Pictures must be kept out of the copy. Every entry is to be duplicated exactly.
(Material shown Opens)
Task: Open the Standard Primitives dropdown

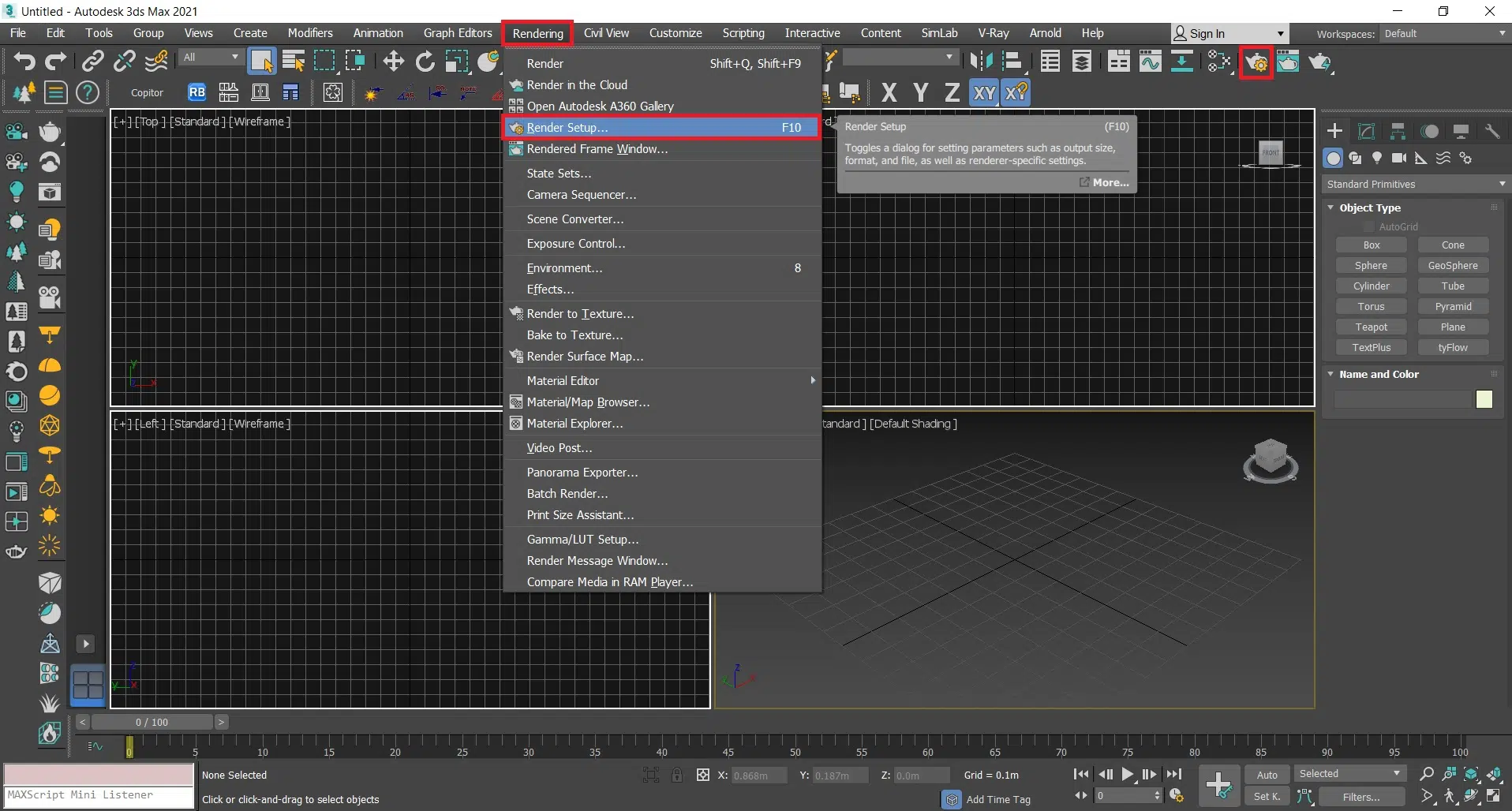Action: [1415, 184]
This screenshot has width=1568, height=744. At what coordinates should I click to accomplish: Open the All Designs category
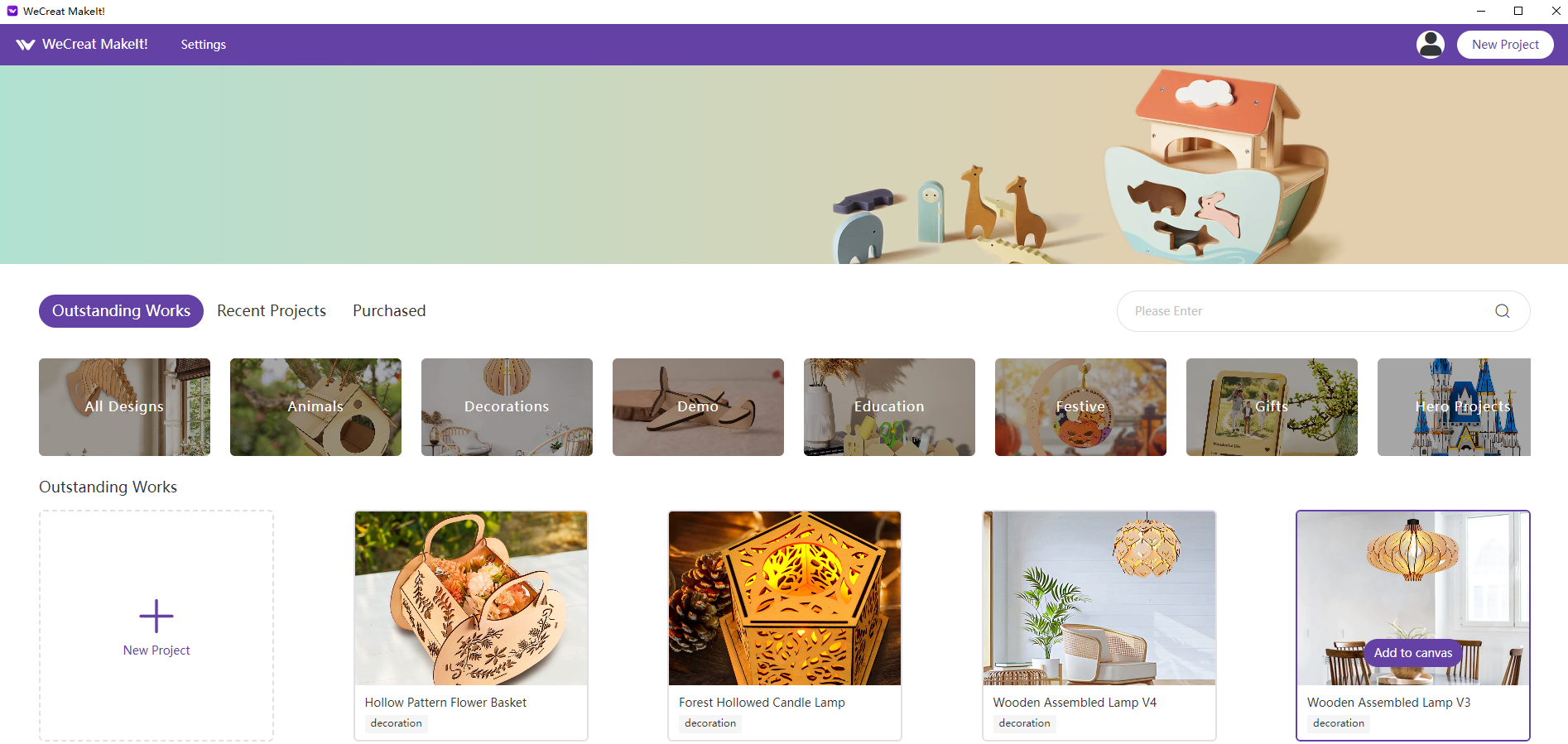coord(124,407)
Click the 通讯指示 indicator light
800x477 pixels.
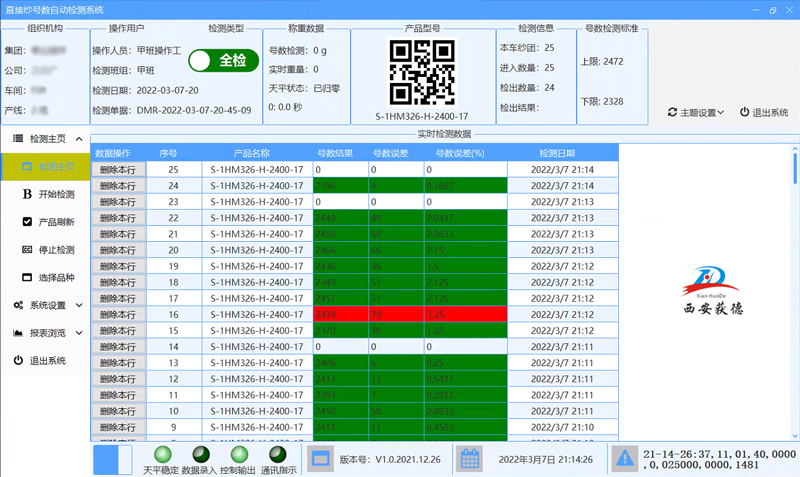277,453
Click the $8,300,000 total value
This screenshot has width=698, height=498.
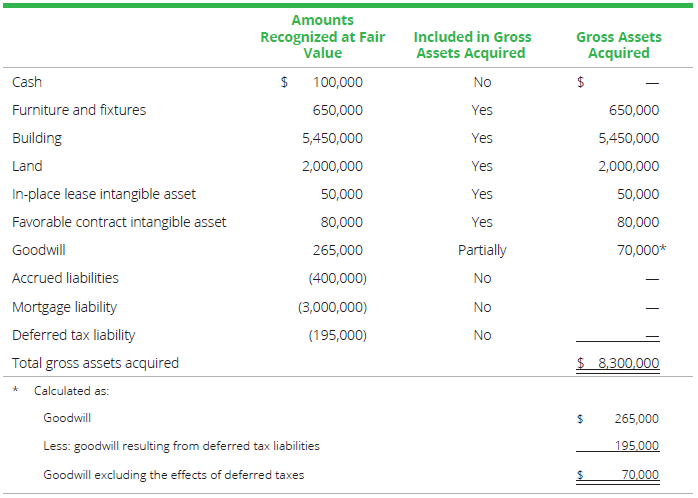point(624,363)
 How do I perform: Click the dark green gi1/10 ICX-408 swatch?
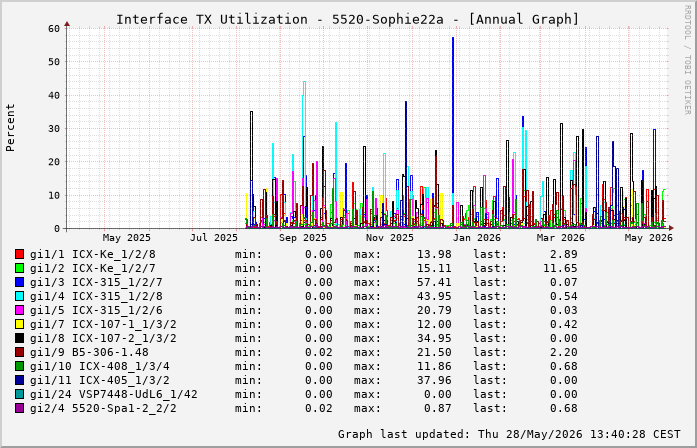click(20, 366)
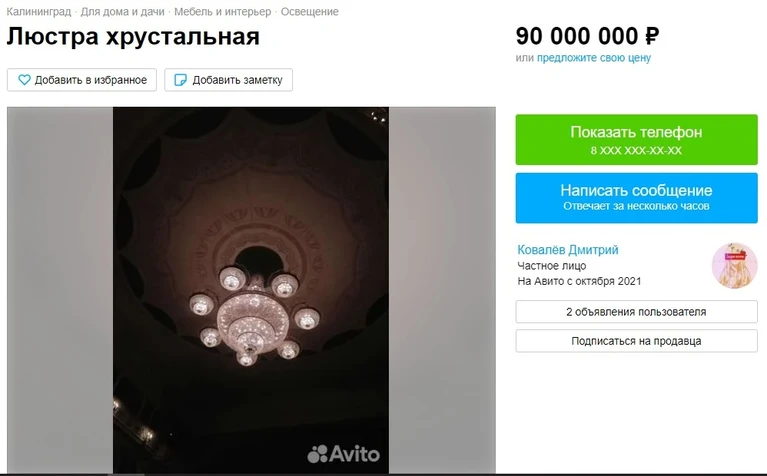This screenshot has height=476, width=767.
Task: Click the heart icon for favorites
Action: (24, 80)
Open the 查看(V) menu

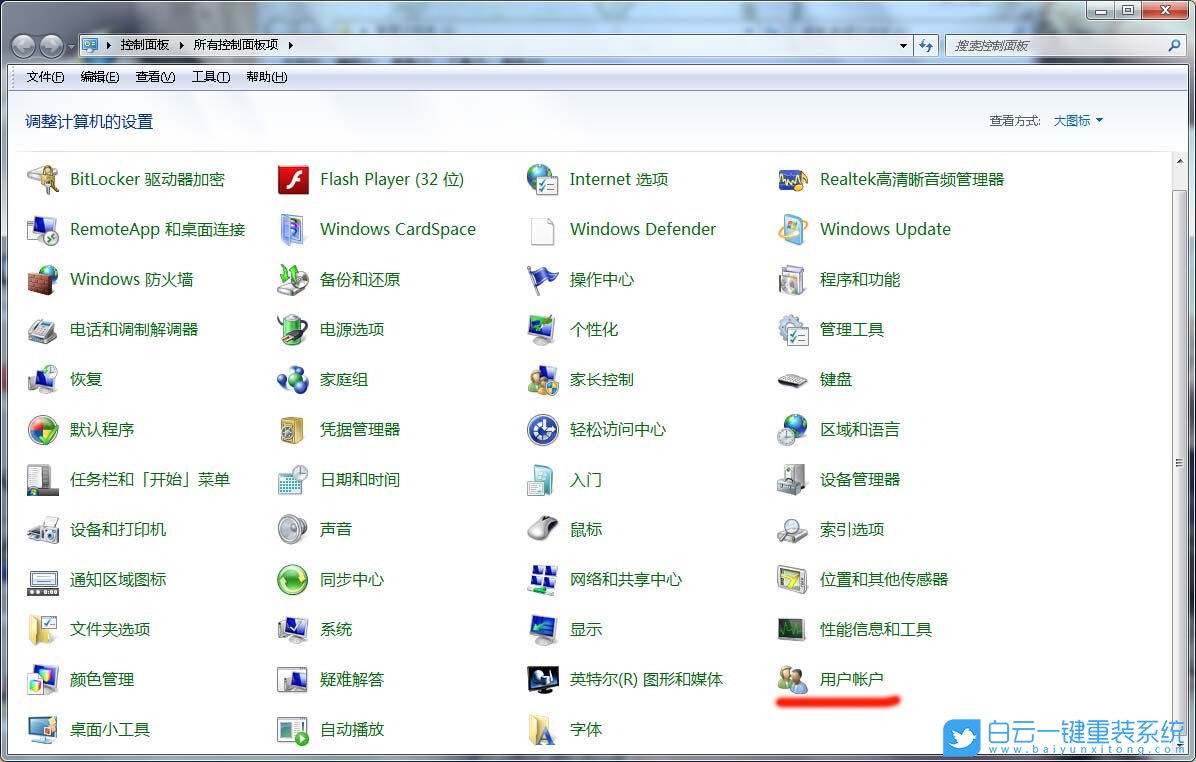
(Material shown Closes)
[Answer section]
Task: Open the Standard Primitives dropdown

Action: [1415, 184]
This screenshot has width=1568, height=744. At what coordinates should I click to accomplish: Open the All Designs category
coord(124,407)
Click the 通讯指示 indicator light
800x477 pixels.
277,453
Click the $8,300,000 total value
This screenshot has width=698, height=498.
point(624,363)
 How do I perform: Click the dark green gi1/10 ICX-408 swatch?
click(20, 366)
This screenshot has height=476, width=767.
Task: Click the heart icon for favorites
Action: (24, 80)
Open the 查看(V) menu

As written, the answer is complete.